**Page text**
----
The name says it all. This project recommends synonyms for a single word based on the context of the surrounding sentences. The goal was to develop an AI model and bring it into production thereby learning all the necessary steps needed to successfully deploy AI applications.
This project was part of the Software Engineering for AI Systems lecture by Prof. Dr. Norbert Siegmund at the University of Leipzig and was developed with @dhelmr.
Technologies | ||||
---|---|---|---|---|
Kubernetes | CI/CD | gensim | DVC | huggingface |
MLFlow | React | FastAPI | SQLite | NLTK |
- The system should be able to recommend synonyms based on the context of the sentence.
- In the beginning, it only needs to understand the English language.
- But the architecture should not exclude different popular western languages.
- The user needs to be able to retrieve recommendations appropriately.
- This should be realized with a web UI. In further iterations, a standalone API for accessing the recommendation service should be possible.
- In addition to the UI, the synonym recommendation should be accesible through an REST API.
- The target user should be the everyday person wanting to improve their writing. (e.g. writing letters or emails to friends, sending a business message, or formulating a blog post)
- The initial training data should consist of typical English sentences, a selected word, a synonym suggestion, and a score if the suggested word is a synonym.
- The users should be able to give feedback on the recommended synonyms and the feedback should be used regularly to retrain the model.
- The processing of an input sentence should be quick, i.e. not take longer than 5 seconds.
- There should be a high degree of correctly suggested synonyms (high precision).
- It should be possible for an developer/administrator to compare models and quickly be able to load a different version of the model.
----
**Recorded data**
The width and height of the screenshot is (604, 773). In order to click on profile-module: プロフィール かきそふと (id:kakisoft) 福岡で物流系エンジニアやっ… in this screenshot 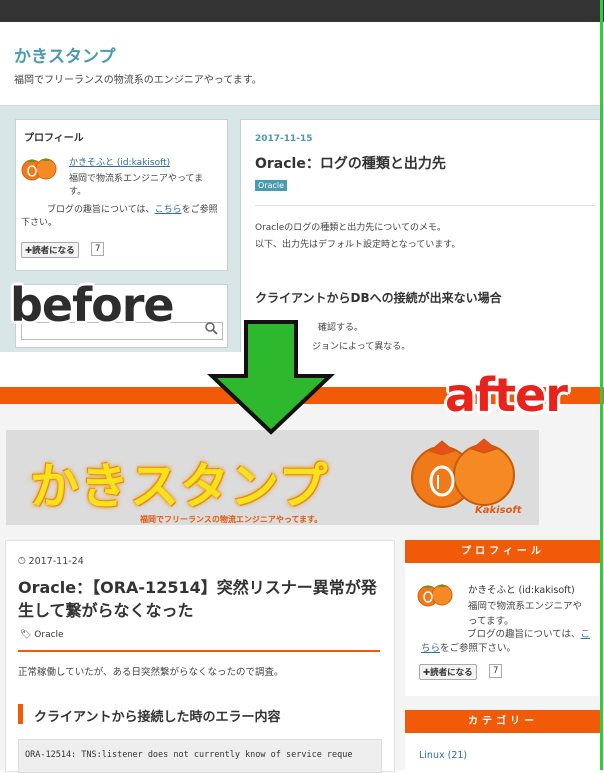, I will do `click(122, 195)`.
----
**What you need to do**
(A) Reproduce the passage of the synonym recommender description starting at "- But the architecture" and ending at "an REST API.".
(B) According to the synonym recommender description, what should the initial training data consist of? List every component it names.

**Answers to the exercise**
(A)
- But the architecture should not exclude different popular western languages.
- The user needs to be able to retrieve recommendations appropriately.
- This should be realized with a web UI. In further iterations, a standalone API for accessing the recommendation service should be possible.
- In addition to the UI, the synonym recommendation should be accesible through an REST API.

(B)
- typical English sentences
- a selected word
- a synonym suggestion
- a score if the suggested word is a synonym